By 2013, though, there were plenty of similar products on the market, especially on Amazon. "The thing that really put a dent in our revenue growth and kind of caused, from our perspective, the product to hit a kind of maturity was really the combination of Amazon and Southeast Asian manufacturing outside of the scope of our US Patent and Trademark protections. That's just an absolutely lethal combination," Hellman said. As a result of the proliferation of similar products on Amazon, he classified whiskey stones as a "deeply mature product" in a saturated market.
"If all you're looking to do is buy rocks to stick in your whiskey, that's a pretty easy thing to accomplish, and there are products that are far cheaper, and frankly, much lower quality than ours," Hellman said. He thinks Teroforma's product still shines in its American-made origins (and its production at a soapstone quarry started in 1850), and in the face of the copycats, he takes pride in knowing that his contribution to the whiskey market was original. "I kind of feel bad for people who have to run their business on the basis of 'Yeah, I'm just going to copy that guy and knock two bucks off his price.' You know, we only get one lap around the track—it's a pretty bad way to waste your time."

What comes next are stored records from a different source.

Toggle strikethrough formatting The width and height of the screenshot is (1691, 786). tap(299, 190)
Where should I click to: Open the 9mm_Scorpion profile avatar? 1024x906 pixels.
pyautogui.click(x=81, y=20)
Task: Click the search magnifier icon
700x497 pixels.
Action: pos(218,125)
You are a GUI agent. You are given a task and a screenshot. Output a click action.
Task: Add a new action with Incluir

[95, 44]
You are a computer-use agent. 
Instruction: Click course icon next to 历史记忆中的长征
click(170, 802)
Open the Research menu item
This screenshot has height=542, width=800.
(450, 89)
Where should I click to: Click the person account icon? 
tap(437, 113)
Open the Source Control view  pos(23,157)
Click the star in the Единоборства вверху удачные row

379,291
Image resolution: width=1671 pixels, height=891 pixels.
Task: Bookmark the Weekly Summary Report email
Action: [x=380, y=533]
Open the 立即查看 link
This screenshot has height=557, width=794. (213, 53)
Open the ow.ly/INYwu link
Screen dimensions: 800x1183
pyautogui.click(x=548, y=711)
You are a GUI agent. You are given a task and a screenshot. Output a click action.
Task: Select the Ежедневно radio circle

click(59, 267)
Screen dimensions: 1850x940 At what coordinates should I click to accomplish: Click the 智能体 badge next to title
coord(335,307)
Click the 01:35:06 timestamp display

Regardless, we've definitely passed peak whiskey stone, according to Whittington, who still relies on them to cool his drinks in the Texas heat. "I mean, there's only so many ways you can make a stone," he said. That doesn't mean people won't try, however: Whittington acknowledged that people are always looking for ways to add their own touch to the world of whiskey, whether that's glassware or other ways to optimize the drinking experience. As innovation begets imitation, he said, "You're going to get the feeder fish who recognize the big fish swimming by and try to get in on the feeding fish."
But the changing trajectory of the whiskey stone market doesn't necessarily indicate that people aren't interested in whiskey stones, Hellman clarified. After all, when whiskey stones were new on the market, the category was starting from zero. As they introduced whiskey drinkers to a new product, it made sense that the growth numbers were "insane." Now, with most whiskey drinkers already well aware of whiskey stones, sales simply grow in line with the percentage of people who enter the legal drinking age and take up whiskey drinking.
Even if people aren't as excited about whiskey stones as they might have been 10 years ago, the stones might just have the staying power to outlast us all. Trends are cyclical, and who knows who might find an abandoned bag or box of polished stones at home?
"If it was ever going to be a kind of 'pet rock,' then would have it would have risen and fallen years and years ago," Hellman said. "Let's face it, it's stone: If you use it exactly right, it'll outlive everybody who ever has your DNA."